Gasoline prices have reached record highs recently. Some are looking to solutions like EVs or limiting their travel. Others are resorting to gas theft to get around. However, this is nothing new. In April, we reported that thieves stole thousands of dollars worth of gas, leading to increased legal crackdowns. In March, gas thieves in Texas stole 6,000 gallons of gas in a single day.
Gas theft is becoming even more common as prices continue to rise due to the growing inflation crisis. Let’s look at the current state of gas prices and how gas thieves are reacting to it.
Gas prices by the numbers
Indeed, gas prices have always fluctuated.
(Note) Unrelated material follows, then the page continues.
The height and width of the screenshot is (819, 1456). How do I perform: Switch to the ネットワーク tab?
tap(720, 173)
According to Statista, gas cost only $2.35 a gallon in 2009, peaked at $3.62 in 2012, then dropped to $2.14 in 2016. However, as many consumers know, gas prices have reached unprecedented heights. ABC News reported that gas prices jumped 10% in May alone. Now, gas prices are around $5 per gallon throughout most of the US.
That means if you had a 12-gallon tank of gas to fill, you’d be spending around $60 (assuming it’s mostly empty). Do that 50 times a year, and you’d be out approximately $3,000 by the time the year ended.
Recent gas theft cases
On June 10th, WHIO TV 7 reported that a man took a battery-powered drill, made two holes in a gas tank, took a five-gallon can, and let it fill up while allowing the rest to drain on the ground. According to the Moraine police, this is one of the only ways to steal gas since siphoning gas is impossible these days.
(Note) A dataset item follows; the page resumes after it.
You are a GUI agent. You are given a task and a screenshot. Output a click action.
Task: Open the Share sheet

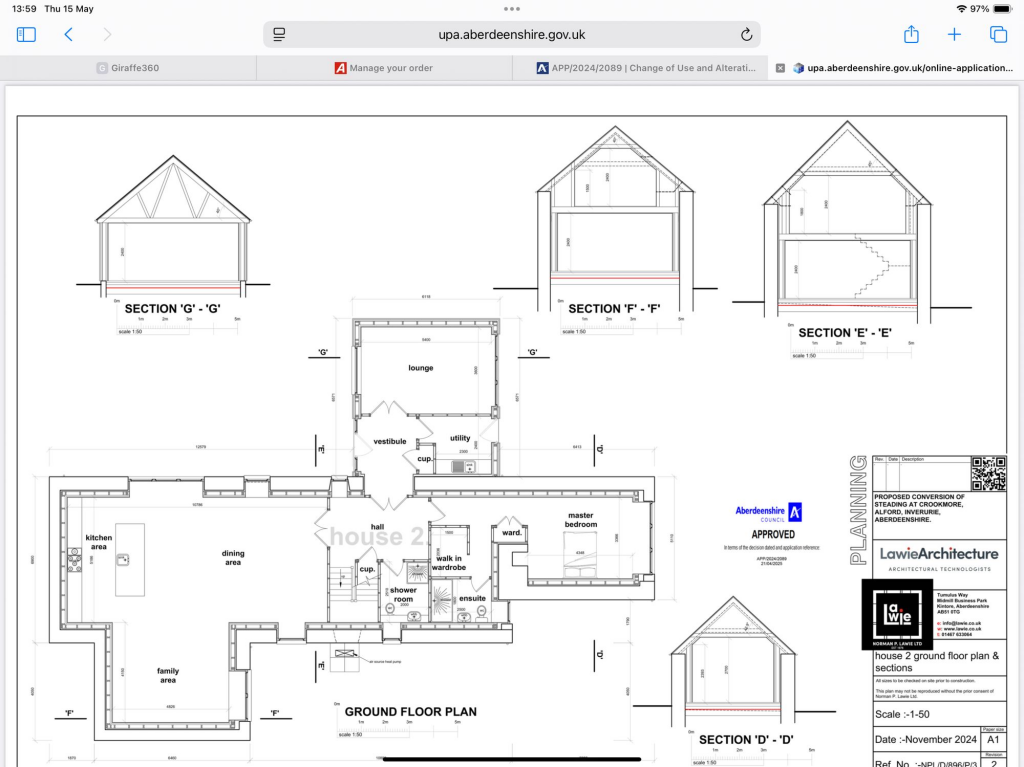click(x=911, y=35)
The man was caught on a security camera but has yet to be identified by the police. They are still investigating the crime.
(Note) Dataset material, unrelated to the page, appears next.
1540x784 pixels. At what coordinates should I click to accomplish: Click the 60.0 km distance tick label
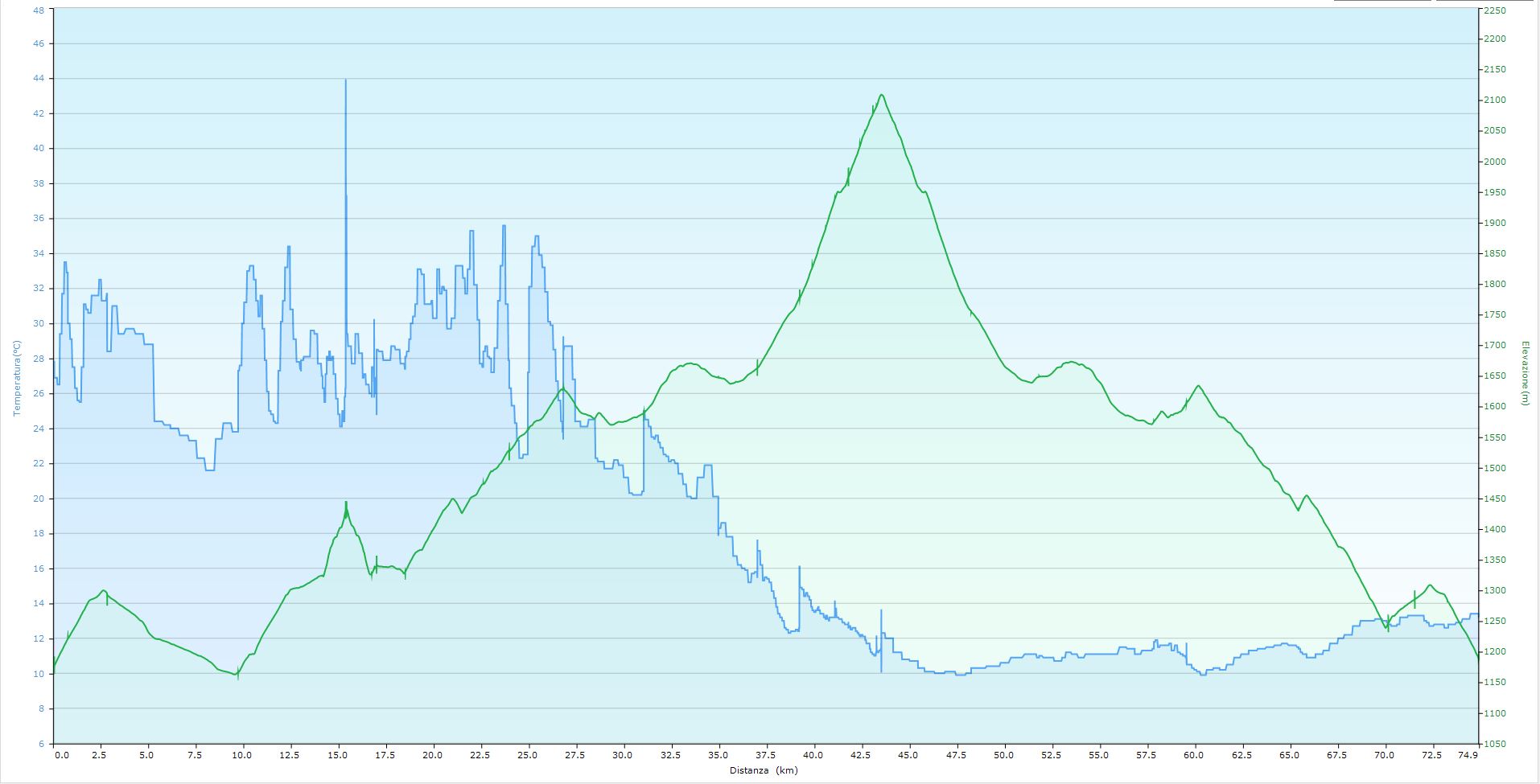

On June 17th, Newsweek reported that hackers infiltrated gas pumps, stole gas, and sold it at a discount. They stole thousands of dollars worth of gas from a Virginia Citgo in a few days. Two men were quickly identified and charged with the crime: Rashsane Griffith and Deven Drumgoole.
On June 22nd, CBS 4 and NBC 23 News reported that criminals in Pharr, Texas, had stolen up to $10,000 worth of gas using a device. The device allowed the thieves to steal gas without going inside the gas station. The Pharr police described it as a “sophisticated” device, indicating that the individual or group responsible for making it had extensive knowledge of both the device and the pump it was used on. As of the time of reporting, they are still tracking down suspects.
All in all, thieves are beginning to resort to simple and complex methods to steal gas, from drills to full-on hacking schemes. That begs the question—will this gas inflation crisis ever end?
There’s still hope: gas prices are dropping slightly
Some hopeful numbers are emerging despite all this. AAA statistics show that gas prices are dropping slightly across the US to just under $5. However, the interpretation of these numbers is mixed. Yahoo reported that while some analysts are hopeful the prices will keep dropping, others say that only a significant drop in demand, such as an economic recession, will remedy the issue. Others still predict that the crisis will spread across the globe before it has time to resolve.
Overall, the future of gas prices remains to be seen, but these numbers are at least a step in the right direction.